Google+: The Anti-Twitter

We have all seen Google Wave and Google Buzz, and probably have concluded that Google won't be able to leverage its email-driven social graph through features.  They need to come up with thicker value and attempt to solve a problem, which neither Wave nor Buzz really did.

Enter Google+. At first glance, it looks like Google decided that the soft belly of Facebook is its rapidly diminishing context: bundling your college buddies, collagues, family and acquaintances together.  Add to that the very different usage of the platform in non-US geographies (read: primarily dating and mating), it seems very sensible to build a publishing platform to let you narrowcast content and online social interaction to carefully crafted buckets of relationships.  That's my read on Google+.

To me, this decision is very distinctive by the fact that it is exactly the opposite path of Twitter.  There must have been countless meetings at the Google Corporate Development group about Twitter.  For a while, Twitter looked like a fairly low-price ticket for Google to bolster its own social graph. However, Twitter's one-way, follow model must have not fit Google's strategy, seeing they are going in the opposite direction. Deep vs. broad.

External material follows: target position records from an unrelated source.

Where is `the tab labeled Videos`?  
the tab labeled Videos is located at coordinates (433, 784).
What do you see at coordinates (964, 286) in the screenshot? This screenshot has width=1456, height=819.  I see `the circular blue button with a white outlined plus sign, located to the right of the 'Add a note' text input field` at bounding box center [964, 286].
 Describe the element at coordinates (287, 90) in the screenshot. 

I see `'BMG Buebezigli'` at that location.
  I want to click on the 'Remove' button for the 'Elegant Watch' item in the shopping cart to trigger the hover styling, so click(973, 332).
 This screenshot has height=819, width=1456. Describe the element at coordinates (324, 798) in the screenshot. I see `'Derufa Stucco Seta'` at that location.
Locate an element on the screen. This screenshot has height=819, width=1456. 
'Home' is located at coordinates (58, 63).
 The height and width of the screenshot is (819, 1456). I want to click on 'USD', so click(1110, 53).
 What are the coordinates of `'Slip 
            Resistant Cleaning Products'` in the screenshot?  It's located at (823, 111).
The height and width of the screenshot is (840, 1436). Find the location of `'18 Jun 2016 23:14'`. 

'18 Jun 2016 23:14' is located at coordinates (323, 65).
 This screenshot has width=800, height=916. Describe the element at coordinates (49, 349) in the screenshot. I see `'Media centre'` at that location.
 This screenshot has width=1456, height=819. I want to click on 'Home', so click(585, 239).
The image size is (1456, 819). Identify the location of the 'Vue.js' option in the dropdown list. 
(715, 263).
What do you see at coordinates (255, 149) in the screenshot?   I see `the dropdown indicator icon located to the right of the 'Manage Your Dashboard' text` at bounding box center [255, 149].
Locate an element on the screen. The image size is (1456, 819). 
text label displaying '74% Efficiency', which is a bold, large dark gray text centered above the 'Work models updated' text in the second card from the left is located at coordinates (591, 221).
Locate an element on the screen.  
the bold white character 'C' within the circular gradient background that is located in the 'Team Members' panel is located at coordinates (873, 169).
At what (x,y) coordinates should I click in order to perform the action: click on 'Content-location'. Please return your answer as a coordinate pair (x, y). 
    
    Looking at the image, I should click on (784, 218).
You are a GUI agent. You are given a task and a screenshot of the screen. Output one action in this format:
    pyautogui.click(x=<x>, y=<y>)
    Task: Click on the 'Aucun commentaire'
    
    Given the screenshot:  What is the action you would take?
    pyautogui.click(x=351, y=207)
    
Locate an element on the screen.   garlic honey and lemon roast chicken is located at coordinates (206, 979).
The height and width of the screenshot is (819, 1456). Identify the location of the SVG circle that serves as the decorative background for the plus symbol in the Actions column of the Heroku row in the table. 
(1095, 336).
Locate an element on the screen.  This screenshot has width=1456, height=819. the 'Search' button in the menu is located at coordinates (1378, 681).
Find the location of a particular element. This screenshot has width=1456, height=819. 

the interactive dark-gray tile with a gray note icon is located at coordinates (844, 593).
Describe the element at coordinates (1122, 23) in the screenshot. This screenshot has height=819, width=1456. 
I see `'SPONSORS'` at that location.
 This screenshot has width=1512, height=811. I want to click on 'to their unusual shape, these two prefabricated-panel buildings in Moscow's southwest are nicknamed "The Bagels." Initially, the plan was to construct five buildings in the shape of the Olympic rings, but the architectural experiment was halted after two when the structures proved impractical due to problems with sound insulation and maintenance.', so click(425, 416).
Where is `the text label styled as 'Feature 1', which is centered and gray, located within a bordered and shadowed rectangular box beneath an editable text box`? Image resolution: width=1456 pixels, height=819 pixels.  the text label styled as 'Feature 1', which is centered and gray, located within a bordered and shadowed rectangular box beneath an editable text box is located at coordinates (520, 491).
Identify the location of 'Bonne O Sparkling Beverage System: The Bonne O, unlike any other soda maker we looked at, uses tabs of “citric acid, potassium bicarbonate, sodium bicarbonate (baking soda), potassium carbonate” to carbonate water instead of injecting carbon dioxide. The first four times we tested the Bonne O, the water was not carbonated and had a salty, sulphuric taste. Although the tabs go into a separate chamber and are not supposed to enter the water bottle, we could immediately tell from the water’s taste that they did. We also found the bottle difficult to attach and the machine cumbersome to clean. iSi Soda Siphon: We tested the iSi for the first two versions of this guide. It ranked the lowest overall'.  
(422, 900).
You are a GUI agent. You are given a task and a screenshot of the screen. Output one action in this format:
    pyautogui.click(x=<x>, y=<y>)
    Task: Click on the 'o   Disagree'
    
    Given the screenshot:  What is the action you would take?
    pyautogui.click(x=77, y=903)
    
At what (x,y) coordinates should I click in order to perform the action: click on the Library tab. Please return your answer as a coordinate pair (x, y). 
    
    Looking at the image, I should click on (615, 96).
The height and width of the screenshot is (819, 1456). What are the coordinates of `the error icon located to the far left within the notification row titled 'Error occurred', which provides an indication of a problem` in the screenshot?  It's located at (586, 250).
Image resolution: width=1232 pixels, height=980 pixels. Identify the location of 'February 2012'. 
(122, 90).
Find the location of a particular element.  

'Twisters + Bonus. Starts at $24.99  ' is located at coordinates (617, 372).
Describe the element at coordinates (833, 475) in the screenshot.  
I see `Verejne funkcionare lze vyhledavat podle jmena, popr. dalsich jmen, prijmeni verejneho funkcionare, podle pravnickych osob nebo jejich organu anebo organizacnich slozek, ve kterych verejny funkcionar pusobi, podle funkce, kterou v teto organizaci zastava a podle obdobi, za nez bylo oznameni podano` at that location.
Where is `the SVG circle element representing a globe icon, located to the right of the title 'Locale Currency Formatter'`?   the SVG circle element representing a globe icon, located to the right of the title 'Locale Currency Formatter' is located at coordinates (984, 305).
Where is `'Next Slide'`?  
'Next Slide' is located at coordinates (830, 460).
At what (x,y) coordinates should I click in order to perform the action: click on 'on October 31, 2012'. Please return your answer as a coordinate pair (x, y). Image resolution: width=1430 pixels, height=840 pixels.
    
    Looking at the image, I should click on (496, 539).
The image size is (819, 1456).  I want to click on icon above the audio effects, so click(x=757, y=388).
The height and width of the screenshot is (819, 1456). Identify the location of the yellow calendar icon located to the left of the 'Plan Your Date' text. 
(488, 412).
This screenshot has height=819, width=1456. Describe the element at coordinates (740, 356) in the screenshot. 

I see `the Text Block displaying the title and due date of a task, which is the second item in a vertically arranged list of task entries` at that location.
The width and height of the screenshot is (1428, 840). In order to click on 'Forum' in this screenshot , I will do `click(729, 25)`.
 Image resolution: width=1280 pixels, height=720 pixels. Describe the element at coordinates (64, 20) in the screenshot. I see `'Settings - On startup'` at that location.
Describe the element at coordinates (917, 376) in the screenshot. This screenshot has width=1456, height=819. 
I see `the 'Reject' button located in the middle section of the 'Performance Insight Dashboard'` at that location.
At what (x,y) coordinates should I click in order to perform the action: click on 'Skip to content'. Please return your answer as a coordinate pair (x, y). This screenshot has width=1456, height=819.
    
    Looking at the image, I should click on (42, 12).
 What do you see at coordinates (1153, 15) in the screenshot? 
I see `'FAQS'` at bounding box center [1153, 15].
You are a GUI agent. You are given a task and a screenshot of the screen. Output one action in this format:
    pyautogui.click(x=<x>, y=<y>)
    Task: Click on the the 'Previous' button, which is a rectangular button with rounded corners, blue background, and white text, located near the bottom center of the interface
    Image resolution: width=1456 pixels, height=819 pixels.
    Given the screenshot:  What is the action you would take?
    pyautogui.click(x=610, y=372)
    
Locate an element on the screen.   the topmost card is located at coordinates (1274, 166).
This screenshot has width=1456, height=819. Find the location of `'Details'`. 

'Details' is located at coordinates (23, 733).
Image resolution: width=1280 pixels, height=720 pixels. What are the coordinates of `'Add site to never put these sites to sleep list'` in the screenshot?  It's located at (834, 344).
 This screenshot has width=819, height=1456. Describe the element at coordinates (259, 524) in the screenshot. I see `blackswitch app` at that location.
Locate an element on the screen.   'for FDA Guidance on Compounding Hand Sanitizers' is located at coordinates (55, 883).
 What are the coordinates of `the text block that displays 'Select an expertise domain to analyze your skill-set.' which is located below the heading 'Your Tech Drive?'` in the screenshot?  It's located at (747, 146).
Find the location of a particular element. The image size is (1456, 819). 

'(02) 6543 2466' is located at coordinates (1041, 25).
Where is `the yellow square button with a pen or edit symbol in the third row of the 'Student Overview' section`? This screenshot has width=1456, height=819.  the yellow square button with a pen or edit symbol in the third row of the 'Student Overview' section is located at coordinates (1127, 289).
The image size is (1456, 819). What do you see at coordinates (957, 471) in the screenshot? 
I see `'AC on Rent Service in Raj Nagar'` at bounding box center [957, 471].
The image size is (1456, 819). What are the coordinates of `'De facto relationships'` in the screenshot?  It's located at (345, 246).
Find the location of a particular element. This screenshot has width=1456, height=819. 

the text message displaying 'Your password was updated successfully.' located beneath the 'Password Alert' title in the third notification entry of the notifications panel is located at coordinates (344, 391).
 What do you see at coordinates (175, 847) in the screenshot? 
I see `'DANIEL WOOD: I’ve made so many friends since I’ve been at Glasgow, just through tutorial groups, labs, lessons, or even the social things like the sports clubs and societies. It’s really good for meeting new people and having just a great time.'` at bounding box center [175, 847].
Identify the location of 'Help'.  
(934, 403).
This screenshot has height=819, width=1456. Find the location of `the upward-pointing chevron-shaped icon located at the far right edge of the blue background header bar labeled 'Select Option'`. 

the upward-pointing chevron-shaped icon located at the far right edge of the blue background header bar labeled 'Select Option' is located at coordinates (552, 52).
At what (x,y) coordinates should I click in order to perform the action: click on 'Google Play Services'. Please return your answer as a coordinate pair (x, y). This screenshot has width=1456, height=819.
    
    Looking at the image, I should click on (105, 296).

I have not had a chance to use Google+.  I think the premise it holds out is interesting and valuable.  I do think there will be big pressure on the user experience for it to deliver its promise.  The smart grouping of relationships and the implicit extraction of context will ve critical.  I noticed that Gmail rolled out a people feature next to email messages that seems to work very well.  This is a technology challenge and that is not an area Google is weak in.

I am keen to see if Google will be able to turn its deep UX assets and talent into a seamlessly usable social sharing tool with Google+, or if it will join the list in the first sentece of this post.

UPDATE: Liz Gannes's post today is not too promising on Google's initial UX attempt.  Now I am more curious.